-- DATASET EXCERPTS follows --
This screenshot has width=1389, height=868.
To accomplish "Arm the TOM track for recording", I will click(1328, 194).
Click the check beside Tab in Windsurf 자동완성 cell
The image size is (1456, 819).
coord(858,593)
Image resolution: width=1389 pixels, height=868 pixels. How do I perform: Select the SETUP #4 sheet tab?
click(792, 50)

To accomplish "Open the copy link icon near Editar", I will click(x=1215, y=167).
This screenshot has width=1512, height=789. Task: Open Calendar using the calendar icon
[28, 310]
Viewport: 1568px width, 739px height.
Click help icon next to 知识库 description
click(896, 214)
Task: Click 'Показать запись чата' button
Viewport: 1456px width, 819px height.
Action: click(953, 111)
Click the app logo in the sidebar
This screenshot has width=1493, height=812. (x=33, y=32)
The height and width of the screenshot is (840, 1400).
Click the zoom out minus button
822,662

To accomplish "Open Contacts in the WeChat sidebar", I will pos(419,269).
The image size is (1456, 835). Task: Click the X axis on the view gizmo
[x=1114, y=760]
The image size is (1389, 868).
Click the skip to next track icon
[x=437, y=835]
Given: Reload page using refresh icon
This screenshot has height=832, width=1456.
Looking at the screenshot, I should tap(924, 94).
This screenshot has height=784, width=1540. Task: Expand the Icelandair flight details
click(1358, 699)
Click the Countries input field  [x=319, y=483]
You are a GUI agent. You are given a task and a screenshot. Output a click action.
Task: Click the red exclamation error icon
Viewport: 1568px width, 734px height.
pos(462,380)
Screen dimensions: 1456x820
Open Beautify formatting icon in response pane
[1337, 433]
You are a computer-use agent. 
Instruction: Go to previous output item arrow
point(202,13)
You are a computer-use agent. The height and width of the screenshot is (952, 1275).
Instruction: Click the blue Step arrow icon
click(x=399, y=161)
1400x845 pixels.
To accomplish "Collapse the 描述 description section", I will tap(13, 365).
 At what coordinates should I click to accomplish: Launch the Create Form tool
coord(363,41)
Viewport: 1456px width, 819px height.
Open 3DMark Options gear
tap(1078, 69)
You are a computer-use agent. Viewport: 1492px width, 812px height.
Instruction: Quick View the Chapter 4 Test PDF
-- DATASET EXCERPTS concluded --
EXERCISE OBJECTIVE
The lines to return begin at the first line of the records and end at the line holding "Viewport: 1568px width, 739px height."; please return them exactly, including both, and nothing beyond.

OUTPUT FOR THIS EXERCISE
This screenshot has width=1389, height=868.
To accomplish "Arm the TOM track for recording", I will click(1328, 194).
Click the check beside Tab in Windsurf 자동완성 cell
The image size is (1456, 819).
coord(858,593)
Image resolution: width=1389 pixels, height=868 pixels. How do I perform: Select the SETUP #4 sheet tab?
click(792, 50)

To accomplish "Open the copy link icon near Editar", I will click(x=1215, y=167).
This screenshot has width=1512, height=789. Task: Open Calendar using the calendar icon
[28, 310]
Viewport: 1568px width, 739px height.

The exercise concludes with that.